In preparing for Burning Man, it's always helpful to remember Maslow's Hierarchy of Needs, which instructs us that we need to see to our basic needs at the bottom of the pyramid before we can even think about approaching the enlightenment at its pinnacle. And that begins with food and shelter.

Contrary to common misconceptions, you don't need an RV or trailer on the playa — and it's too late to get one at this point anyway. Frankly, you'll be fine in a cheap pup tent as long as you place it under a sturdy shade structure, such as the 10-by-20-foot steel carports that are ubiquitous on the playa, or a cheaper shade structure with poles reinforced by PVC or something to help it from being flattened.

You may need to make adjustments during the course of the week, but jerry-rigging your shit is just part of the fun. Or if that's not your cup of tea, more and more burners in recent years have been building their own yurts or turning to custom-made designs like the Playa Dome Shelters from Shelter Systems (www.shelter-systems.com/playadomes.html).

For food, just try to keep it simple, nutritious, and free of unnecessary waste. That means lots of simple snacks and easy meals, such as those you make ahead of time and reheat. There are also some good entrepreneurs out there that have perfected this approach, such as Gastronaut SF (www.gastronautsf.com/playa-provisions), which makes meals that you boil in the bag, which even allows you to reuse that water.

And don't forget to take your vitamins because playa life can really take it out of you. Dr. Cory's Playa Packs (www.drcory.com) are one of many good companies that understand what nutrients you'll need and try to provide them.

 

SHOPPING

Let's face it, for all the talk about decommodification and intentional communities and all that hippie crap, you're going to need stuff at Burning Man. Lots and lots of stuff. Luckily, San Francisco is a great place to get it, and here are some of my personal favorite spots to shop for my playa gear.

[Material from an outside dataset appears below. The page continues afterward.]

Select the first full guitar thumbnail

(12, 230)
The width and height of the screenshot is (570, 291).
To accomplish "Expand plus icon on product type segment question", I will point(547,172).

Mendels This art supply store has everything you need for your costumes and other Burning Man projects, and many things you didn't know you needed. For example, when I was looking for a cool covering for my bike years ago, I found tubes of thick acrylic paint that dries hard (now known as 3-D Paint), which has lasted for years and drawn compliments the whole time.

1556 Haight, SF. (415) 621-1287, www.mendels.com

Fabric Outlet Fake fun fur has become a staple item for Burning Man costumes and art projects, particularly as the styles and varieties of it have gotten better. And this place has the coolest fake furs in town, as well as a huge selection of other fabrics, patterns, and sewing kits.

2109 Mission, SF. (415) 552-4525, www.fabricoutletsf.com

Multikulti This is the best place in town to find a great selection of groovy sunglasses for just $6 each — and you'll want a good selection of shades out there to go with your costumes — as well as a variety of other accessories and costumey geegaws to accent your Burning Man ensemble.

539 Valencia, SF. (415) 437-1718

Five and Diamond If there is a store that grew directly out of the feather-and-leather fashion aesthetic that has come to take center stage on the playa, this is it. From groovy utility belts (important when your costumes lack pockets) to elaborate leather outer wear to some of the coolest custom goggles that I've found (mine has a built-in light and both clear and shaded lenses), this place has great — if slightly pricey — stuff.